Robust Köppen-Geiger (KG) Climate Classification Maps
The nc file contains two global Köppen-Geiger (KG) Climate Classification maps (resolution 0.5°). The robust maps are developed by using monthly temperature and precipitation data from UDEL, CRU, JRA55, NCEP/CFSR, MERRA2, ERA5, and WFDEI gridded products over the period 1980 to 2017. MasterMap 1 shows the most frequently observed climate types among all KG maps for each grid point, after directly merging the climate maps produced by the seven datasets. MasterMap 2 results from estimating the medians of precipitation and temperature among the seven datasets at each grid point.
Steps to reproduce
This study uses precipitation and 2-meter temperature data from gauged-based and reanalysis products, and products combining various sources of information (e.g., satellites, reanalysis, gauges, etc.). The two Gauge-based products are (1) the University of Delaware Air Temperature & Precipitation (UDEL, version 5.01), and (2) the Climate Research Unit, University of East Anglia, (CRU TS, version 4.04).

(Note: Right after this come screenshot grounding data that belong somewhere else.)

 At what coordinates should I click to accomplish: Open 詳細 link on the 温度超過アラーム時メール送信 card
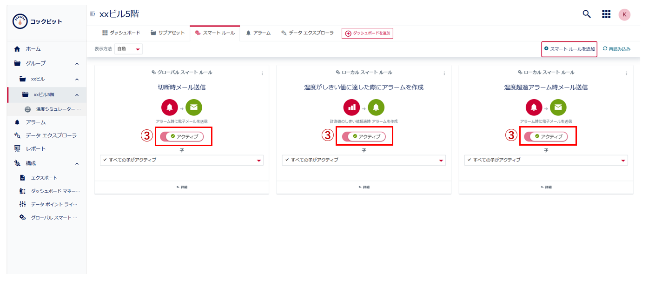(546, 187)
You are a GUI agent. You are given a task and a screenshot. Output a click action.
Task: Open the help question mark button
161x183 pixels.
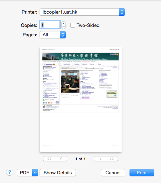click(9, 172)
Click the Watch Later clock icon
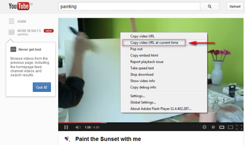245x145 pixels. point(213,127)

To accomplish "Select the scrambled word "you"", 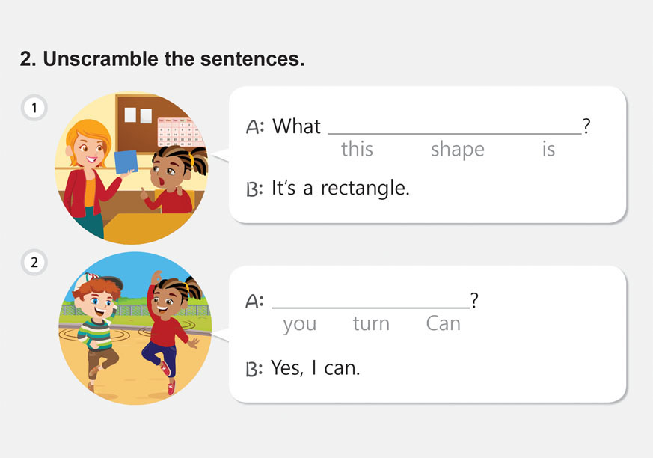I will point(299,324).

The four reanalysis products are, (1) the National Centers for Environmental Prediction (NCEP)/Climate Forecast System Reanalysis (NCEP/CFSR, versions 1 and 2), (2) the Japanese 55-year Reanalysis (JRA-55), (3) the fifth-generation of the European Centre for Medium-Range Weather Forecasts (ERA5), (4) and the Modern-Era Retrospective analysis for Research and Applications (MERRA, version 2). The multi-source product used in this study is the WFDEI Meteorological Forcing Data. To keep consistency in terms of their gridded systems, all datasets were regridded to 0.5° by using the bilinear interpolation method. Also, to have a common temporal coverage in all datasets, a common period is chosen, that is, from 1980 to 2017. Finally, seven KG climate maps were derived using monthly precipitation and temperature from CRU, UDEL, MERRA 2, JRA-55, WFDEI, NCEP/CFSR, and ERA5 products. Two robust KG master maps (0.5° resolution) are created utilizing the characteristics of the seven gridded products. By merging the KG classes, MasterMap1, presents the most frequently observed climate subtype among all KG maps. Note that regional analysis of studying 8 surrounding grids was made to determine the climate subtype of each ambiguous grid in case of detecting equally frequent climate types. Also, some grids in the reanalysis-based maps were discarded due to their lack of representation for specific climate types (e.g., Dfd, Dwd, and Dsd) in some regions such as Yakutia. MasterMap2 is developed by using a single dataset from the medians of precipitation and temperature among all products. The two master maps are 95% similar, with most climate types showing less than a 0.5% difference in land coverage. Although KG maps derived from several products do not usually include the climate subtypes of Dsd, Dwd, Dfb, and Csc, these types are presented in the two master maps. Not that no notable differences were observed in the similarity of each dataset’s KG map with the two master KG maps for every latitudinal zone.